If the KLN89 does not load the missed approach track, presumably it can be placed in OBS mode and fly 085 from the MApt. The database should show NANIT as the next waypoint in the sequence after the MApt. This should be easy to check.
@ By9468840
This procedure leads you into the valley (!) from a higher flight level through the clouds safely, but doesn’t guide you right down to the runway. I am very critical of these procedures because as practical as they seem at first sight, they tend to lure IR pilots inexperienced in mountain flying into believing a VFR airfield suddenly has an instrument approach. It isn’t. It is a cloud breaking procedure, no less, no more. At 35k €, Austrocontrol defines such a procedure for any airfield. Just look at St Johann, same issue. Narrow turn to final, mountains everywhere, but sure, let’s have an instrument approach where every jock thinks he can fly there in any weather.
f the KLN89 does not load the missed approach track, presumably it can be placed in OBS mode and fly 085 from the MApt. The database should show NANIT as the next waypoint in the sequence after the MApt. This should be easy to check.
I really like this contract set up from AOPA local copy
C172driver summarized it well. One can only guess what went on in the mind of pilot after he passed WZ803.
EuroFlyer wrote:
This procedure leads you into the valley
Considering the width of the valley, couldn’t you descend a fair amount “on your own” and still be within minima?
I have never flown a missed approach using the KLN94’s feature, but like the KLN89/90 it works thus:
You do not want to be fiddling around with the OBS mode when surrounded by mountains and pressed for time. I have a checklist for setting that up.
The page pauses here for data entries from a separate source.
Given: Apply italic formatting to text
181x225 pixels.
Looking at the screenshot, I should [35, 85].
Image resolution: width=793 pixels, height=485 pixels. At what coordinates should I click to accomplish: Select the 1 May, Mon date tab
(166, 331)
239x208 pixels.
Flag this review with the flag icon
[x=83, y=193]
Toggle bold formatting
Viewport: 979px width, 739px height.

You do not want to be fiddling around with the OBS mode when surrounded by mountains and pressed for time. I have a checklist for setting that up.
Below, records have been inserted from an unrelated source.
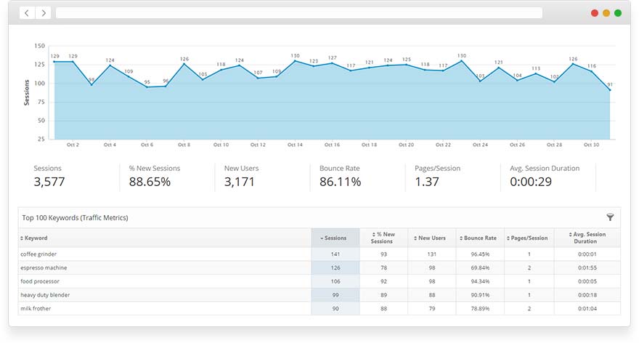Open the table filter funnel icon

(x=610, y=217)
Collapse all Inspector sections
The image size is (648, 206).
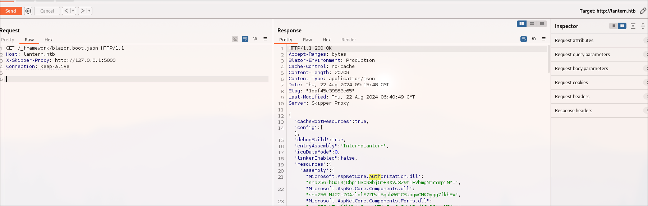643,26
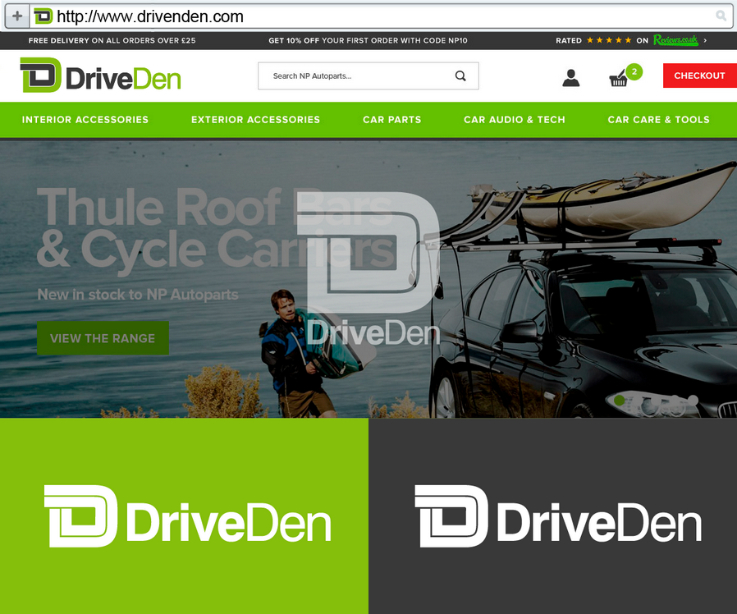This screenshot has height=614, width=737.
Task: Open Interior Accessories menu
Action: tap(85, 120)
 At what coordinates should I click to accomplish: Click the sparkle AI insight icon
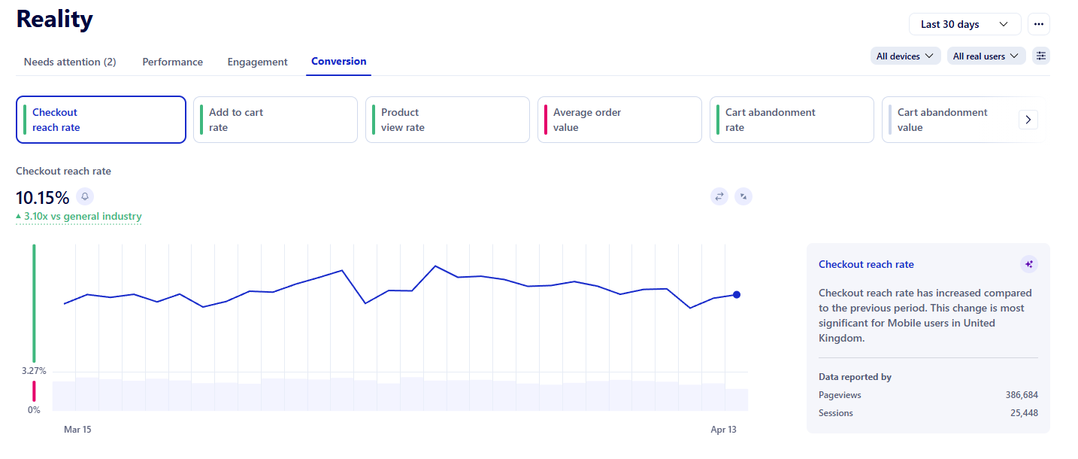1029,264
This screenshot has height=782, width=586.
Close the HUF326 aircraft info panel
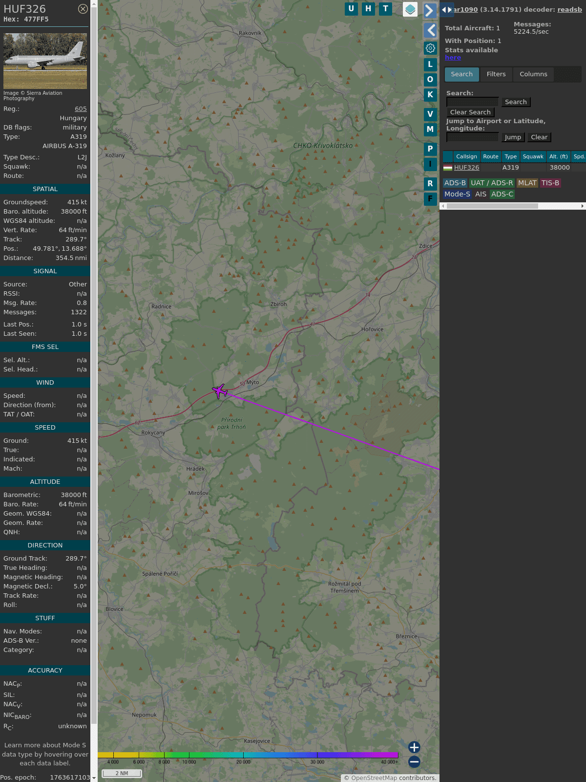[x=83, y=9]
Exactly! The buttonology for that is interesting…So I understand on the G1000 the 85 degree missed track relative from the actual position is visible from the map?
Have placed this here because the last section of the video has some relevance to the conversation that has been had in this thread. Feel free to move.
Video is on Bonanza accidents, N reg only, all types, in 2019. 44 in total with some 21 fatalities. Some thought provoking stuff, although no new and novel ways to crash our aircraft.